Mr Karp has put to the court very clearly all the matters that could be said to support her case. The tribunal to which the statute entrusts the task of finding the primary facts, and also drawing factual conclusions about those primary facts, found that the applicant's story was true in all essentials. But nevertheless her case failed at the final hurdle. That was because the tribunal, after taking account of information available to it about conditions generally in Moldova, the State from which the applicant comes and where she claims to have suffered persecution, and after taking account of the degree to which the policies of the government of Moldova promote racial tolerance and oppose anything in the nature of racially motivated persecution, was unable to accept that the applicant could not get protection from her own State.
It is true that Moldova's protection did not prevent a nasty assault upon her, on an occasion just before she left to seek asylum in Australia. But it must be recognised that such incidents can occur anywhere, and that when they occur police are frequently unable to detect the miscreant or miscreants, particularly when, as in this case, a delay of some two hours occurs before the police are brought into the matter. The findings made by the tribunal did not suggest a general failure of protection of the citizens of Moldova from racially motivated persecution. On the contrary, information about the views of the Russian and Ukrainian governments, each of which is represented by minority communities of something of the order of 13 or 14 per cent of the population in Moldova, suggested that those governments considered the protection of ethnic Russians and ethnic Ukrainians, respectively, to be satisfactory. Other evidence, such as the use of the Russian language in Moldova and its status as a language in that country, supported the view taken by these neighbouring powers.

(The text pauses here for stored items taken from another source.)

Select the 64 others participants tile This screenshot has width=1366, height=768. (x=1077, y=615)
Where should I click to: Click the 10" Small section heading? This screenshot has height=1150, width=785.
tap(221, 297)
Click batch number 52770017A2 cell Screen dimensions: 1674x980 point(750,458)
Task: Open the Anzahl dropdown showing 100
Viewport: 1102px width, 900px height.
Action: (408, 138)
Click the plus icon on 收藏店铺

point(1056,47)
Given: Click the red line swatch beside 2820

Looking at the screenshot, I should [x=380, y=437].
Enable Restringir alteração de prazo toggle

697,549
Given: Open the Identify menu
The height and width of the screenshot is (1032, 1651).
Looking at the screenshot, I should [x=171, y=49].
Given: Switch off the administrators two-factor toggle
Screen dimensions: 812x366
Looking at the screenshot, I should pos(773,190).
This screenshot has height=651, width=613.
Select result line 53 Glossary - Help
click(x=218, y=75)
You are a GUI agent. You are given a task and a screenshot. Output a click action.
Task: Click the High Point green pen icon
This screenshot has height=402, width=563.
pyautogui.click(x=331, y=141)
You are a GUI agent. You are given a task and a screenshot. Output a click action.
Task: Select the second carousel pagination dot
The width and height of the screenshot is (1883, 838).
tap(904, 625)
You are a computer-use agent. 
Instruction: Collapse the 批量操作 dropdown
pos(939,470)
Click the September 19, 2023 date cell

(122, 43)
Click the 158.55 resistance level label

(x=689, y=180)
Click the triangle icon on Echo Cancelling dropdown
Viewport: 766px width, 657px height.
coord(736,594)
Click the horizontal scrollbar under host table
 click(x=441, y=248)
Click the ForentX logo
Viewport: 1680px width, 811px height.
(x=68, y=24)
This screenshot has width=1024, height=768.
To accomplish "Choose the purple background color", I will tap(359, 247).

The tribunal reached its final conclusion in these terms. It said:
“In the present case the applicant is a woman of petite build who is a single mother. This may make her feel particularly vulnerable to threats made against her and may lead to a great sense of fear on her part. The fact that the authorities do not appear to her to have taken her complaint seriously (for whatever reason) raises the question of whether there has been a failure of state protection in this instance, despite the evidence cited above as to the good intentions of the Moldovan authorities.
In considering the applicant's evidence in this regard, the Tribunal is not satisfied that state protection has failed the applicant. The evidence cited above indicates that the Moldovan authorities do take very seriously any threat to its citizens motivated by their ethnicity or race, and acts” -
I think the tribunal meant to say “and the authorities act” -
“to prevent such things from occurring. In this regard the Tribunal is satisfied that the protection offered to the applicant against attacks made upon her by reason of her ethnicity is effective.”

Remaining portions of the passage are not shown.